Comparator Selection
The company appropriately compared dapagliflozin plus standard care against standard care alone, which is the current best practice for CKD management. The inclusion of canagliflozin as a relevant comparator for certain subgroups further supports the robustness of the comparator selection.
Patient Population and Subgroups
While the DAPA-CKD trial included a representative population, there are significant gaps in evidence for patients without type 2 diabetes and those with lower eGFR levels. The committee acknowledged the need for further trials to address these gaps.
Care Pathway Integration
Dapagliflozin can be integrated into existing care pathways with minimal adjustments, primarily as an add-on to standard care involving ACE inhibitors or ARBs. This aligns with current clinical practices and guidelines.

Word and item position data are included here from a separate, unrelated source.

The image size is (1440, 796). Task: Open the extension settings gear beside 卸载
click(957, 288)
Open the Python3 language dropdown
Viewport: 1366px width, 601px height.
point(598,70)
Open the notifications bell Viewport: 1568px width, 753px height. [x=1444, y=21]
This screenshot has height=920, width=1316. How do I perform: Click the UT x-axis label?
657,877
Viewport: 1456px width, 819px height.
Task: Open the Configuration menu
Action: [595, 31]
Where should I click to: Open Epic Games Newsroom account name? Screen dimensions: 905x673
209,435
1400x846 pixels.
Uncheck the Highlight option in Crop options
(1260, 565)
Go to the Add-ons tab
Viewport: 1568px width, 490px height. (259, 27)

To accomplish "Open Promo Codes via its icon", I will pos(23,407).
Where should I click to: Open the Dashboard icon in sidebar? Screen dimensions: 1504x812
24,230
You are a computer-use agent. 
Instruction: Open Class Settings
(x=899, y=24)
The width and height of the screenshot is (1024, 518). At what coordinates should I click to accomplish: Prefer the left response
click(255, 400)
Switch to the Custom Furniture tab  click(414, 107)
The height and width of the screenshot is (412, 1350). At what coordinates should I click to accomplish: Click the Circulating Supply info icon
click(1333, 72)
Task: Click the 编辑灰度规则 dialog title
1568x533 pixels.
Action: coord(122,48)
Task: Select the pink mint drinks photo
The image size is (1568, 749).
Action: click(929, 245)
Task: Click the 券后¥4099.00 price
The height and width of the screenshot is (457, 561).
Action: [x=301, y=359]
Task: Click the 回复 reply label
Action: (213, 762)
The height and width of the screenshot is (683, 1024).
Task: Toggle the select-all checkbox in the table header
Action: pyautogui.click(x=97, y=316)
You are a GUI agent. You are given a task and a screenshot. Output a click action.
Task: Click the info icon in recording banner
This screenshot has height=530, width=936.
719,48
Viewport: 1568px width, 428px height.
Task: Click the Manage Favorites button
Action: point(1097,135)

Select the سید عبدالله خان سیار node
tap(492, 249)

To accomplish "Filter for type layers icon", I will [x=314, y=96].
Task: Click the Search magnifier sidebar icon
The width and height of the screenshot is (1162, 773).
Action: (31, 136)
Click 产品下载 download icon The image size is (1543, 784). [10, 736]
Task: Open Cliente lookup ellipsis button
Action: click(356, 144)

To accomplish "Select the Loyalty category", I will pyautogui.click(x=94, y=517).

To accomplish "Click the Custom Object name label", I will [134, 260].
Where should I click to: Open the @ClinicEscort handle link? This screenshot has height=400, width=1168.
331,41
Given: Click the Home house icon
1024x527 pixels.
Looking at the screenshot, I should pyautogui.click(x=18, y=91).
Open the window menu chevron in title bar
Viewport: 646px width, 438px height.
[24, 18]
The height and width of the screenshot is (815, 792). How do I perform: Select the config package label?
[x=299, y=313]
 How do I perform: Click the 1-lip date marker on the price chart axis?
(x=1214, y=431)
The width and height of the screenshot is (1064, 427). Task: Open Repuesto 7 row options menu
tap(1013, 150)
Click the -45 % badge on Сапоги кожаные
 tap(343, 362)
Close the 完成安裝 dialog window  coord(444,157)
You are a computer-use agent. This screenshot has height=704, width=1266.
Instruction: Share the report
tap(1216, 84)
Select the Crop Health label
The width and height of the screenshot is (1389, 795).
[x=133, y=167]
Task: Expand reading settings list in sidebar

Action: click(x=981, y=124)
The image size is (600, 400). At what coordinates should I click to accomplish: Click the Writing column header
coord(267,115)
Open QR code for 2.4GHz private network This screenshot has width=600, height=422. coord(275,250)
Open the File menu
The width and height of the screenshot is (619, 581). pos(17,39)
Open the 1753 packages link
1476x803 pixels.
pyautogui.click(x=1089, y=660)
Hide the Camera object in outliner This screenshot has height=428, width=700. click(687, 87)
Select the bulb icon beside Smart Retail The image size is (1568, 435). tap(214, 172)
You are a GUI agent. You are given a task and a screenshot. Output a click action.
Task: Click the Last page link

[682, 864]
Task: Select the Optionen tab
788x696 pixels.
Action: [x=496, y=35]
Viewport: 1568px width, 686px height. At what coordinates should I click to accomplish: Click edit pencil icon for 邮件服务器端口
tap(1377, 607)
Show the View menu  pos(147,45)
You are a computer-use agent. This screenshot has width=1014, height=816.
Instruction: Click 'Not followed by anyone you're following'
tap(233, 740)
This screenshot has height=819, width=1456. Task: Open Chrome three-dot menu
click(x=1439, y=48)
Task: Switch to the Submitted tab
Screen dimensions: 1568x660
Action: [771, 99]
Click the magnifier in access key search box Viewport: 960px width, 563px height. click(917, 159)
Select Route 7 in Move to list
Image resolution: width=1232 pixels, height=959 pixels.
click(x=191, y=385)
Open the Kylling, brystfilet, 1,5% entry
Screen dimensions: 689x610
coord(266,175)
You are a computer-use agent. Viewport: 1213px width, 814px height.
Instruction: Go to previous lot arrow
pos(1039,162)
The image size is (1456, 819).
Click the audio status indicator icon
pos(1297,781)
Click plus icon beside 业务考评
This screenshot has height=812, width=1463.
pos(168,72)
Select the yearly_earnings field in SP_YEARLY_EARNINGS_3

Resource Use and Cost Implications
The budget impact of dapagliflozin is manageable, particularly given its cost-effectiveness in the recommended populations. The committee noted that while there may be a significant impact on Healthcare resources, the overall economic implications are justifiable.
Evidence Quality and Robustness
The evidence base is primarily supported by the DAPA-CKD trial, which is a robust Phase III RCT. However, there are some methodological concerns regarding the applicability of results to all patient populations, particularly those excluded from the trial.
Uncertainty, Sensitivity, and Broader Impacts
There are notable uncertainties regarding the effectiveness of dapagliflozin in certain subgroups, particularly those without type 2 diabetes and with lower uACR levels. The committee recognized these uncertainties but noted the potential for significant benefits in the broader CKD population.